Fixes #225 zfs-check: efficient handling of sparse files

kyle0r commented 9 months ago

Per #225, this PR offers a solution - critique and changes very welcome.

The PR introduces two main changes:

If xxhash module is available, xxh3_64 is becomes the default --hash algorithm, else fallback to sha1.
Implemenation of new argument zfs-check --hash which enables invocation with a specific hash algorithm.

This PR proposes to use xxHash - an extremely fast non-cryptographic hash algorithm, as the default hash algorithm for zfs-check. This algorithm is able to hash sparse chunks efficiently. This previous revisions hardcoded sha1 algorithm was inefficient in handling sparse chunks. This is documented in #225.

One is able to get a quick idea of the performance of various hash algorithms here: https://github.com/Cyan4973/xxHash#benchmarks. Its clear to see sha1 is near the bottom of the leader-board.

💡 It might be desirable to add xxhash to requirements.txt BUT the caveat is that operating system needs shared libxxhash installed. I've omitted this for now, deferring to the leaders of the project to make a decision on this.
To manually install xxhash in a python env: python3 -m pip install --upgrade xxhash.

Note that the code in the PR gracefully handles the absence of the xxhash module and implements fallback logic.

BlockHasher.py

hash_class is sourced from cli args instead of hardcoding it.
hash_factory() lays the groundwork to support arbitrary hash libs.
Detection of and use of xxhash lib.

ZfsCheck.py

Implement new cli arg --hash.

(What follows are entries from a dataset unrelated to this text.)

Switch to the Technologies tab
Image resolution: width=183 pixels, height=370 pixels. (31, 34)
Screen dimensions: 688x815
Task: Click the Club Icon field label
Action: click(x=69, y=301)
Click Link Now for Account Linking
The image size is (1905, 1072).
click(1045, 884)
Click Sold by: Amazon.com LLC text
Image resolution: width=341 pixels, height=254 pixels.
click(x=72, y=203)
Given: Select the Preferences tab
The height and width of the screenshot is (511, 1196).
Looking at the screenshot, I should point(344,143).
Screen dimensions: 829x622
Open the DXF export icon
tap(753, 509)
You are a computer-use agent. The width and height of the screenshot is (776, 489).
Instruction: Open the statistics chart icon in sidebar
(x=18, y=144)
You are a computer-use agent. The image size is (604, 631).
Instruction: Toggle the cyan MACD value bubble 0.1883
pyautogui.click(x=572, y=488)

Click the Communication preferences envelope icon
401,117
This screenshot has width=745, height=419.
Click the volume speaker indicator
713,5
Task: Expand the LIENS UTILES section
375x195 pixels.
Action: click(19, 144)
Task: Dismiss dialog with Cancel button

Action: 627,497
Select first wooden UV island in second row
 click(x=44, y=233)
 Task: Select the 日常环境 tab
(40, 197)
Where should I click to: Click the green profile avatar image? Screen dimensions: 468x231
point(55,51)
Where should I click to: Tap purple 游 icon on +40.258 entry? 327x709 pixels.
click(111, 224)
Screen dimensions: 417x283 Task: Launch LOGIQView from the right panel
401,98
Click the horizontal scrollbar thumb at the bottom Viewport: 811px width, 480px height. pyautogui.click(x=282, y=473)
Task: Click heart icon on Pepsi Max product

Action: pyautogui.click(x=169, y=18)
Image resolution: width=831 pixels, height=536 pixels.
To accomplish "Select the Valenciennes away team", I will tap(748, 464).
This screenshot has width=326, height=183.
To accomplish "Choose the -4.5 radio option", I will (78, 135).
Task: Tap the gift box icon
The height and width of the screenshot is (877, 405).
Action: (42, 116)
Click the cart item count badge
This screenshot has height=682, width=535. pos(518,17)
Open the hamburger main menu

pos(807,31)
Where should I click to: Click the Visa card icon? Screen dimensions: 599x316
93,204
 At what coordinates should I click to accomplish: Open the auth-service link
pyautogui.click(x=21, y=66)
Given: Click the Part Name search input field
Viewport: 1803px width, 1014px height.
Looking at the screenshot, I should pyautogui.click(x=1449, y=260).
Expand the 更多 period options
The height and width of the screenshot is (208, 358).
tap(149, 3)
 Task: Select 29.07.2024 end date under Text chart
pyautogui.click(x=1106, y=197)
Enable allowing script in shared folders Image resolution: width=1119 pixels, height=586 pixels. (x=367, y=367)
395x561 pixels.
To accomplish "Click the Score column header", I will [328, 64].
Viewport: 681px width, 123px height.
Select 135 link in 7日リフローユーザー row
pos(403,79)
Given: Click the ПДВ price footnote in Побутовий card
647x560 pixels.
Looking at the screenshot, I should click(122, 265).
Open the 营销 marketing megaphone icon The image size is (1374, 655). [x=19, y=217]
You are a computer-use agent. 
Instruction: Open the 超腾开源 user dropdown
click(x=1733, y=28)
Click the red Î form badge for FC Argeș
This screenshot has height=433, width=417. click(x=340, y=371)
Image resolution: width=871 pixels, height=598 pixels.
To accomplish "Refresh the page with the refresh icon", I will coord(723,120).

The choices for the arg are generated based on what is detected in the python env.
The input to --hash is is validated against the arg choices.
Implemented helper method determine_algorithms_available(). This tries to pick a performant default with a fallback to sha1.
Detection of and use of xxhash lib.

psy0rz commented 9 months ago

very nice, however i think its a bit tricky to make the default algorithm dynamic: if one node has xxhash and the other node hasn't , it will look to the user as if all the checksums mismatch.

so maybe keep the default a safe sha1? we can add information to the performance tips page about installing the xxhash and select it?

kyle0r commented 9 months ago

very nice, however i think its a bit tricky to make the default algorithm dynamic: if one node has xxhash and the other node hasn't , it will look to the user as if all the checksums mismatch.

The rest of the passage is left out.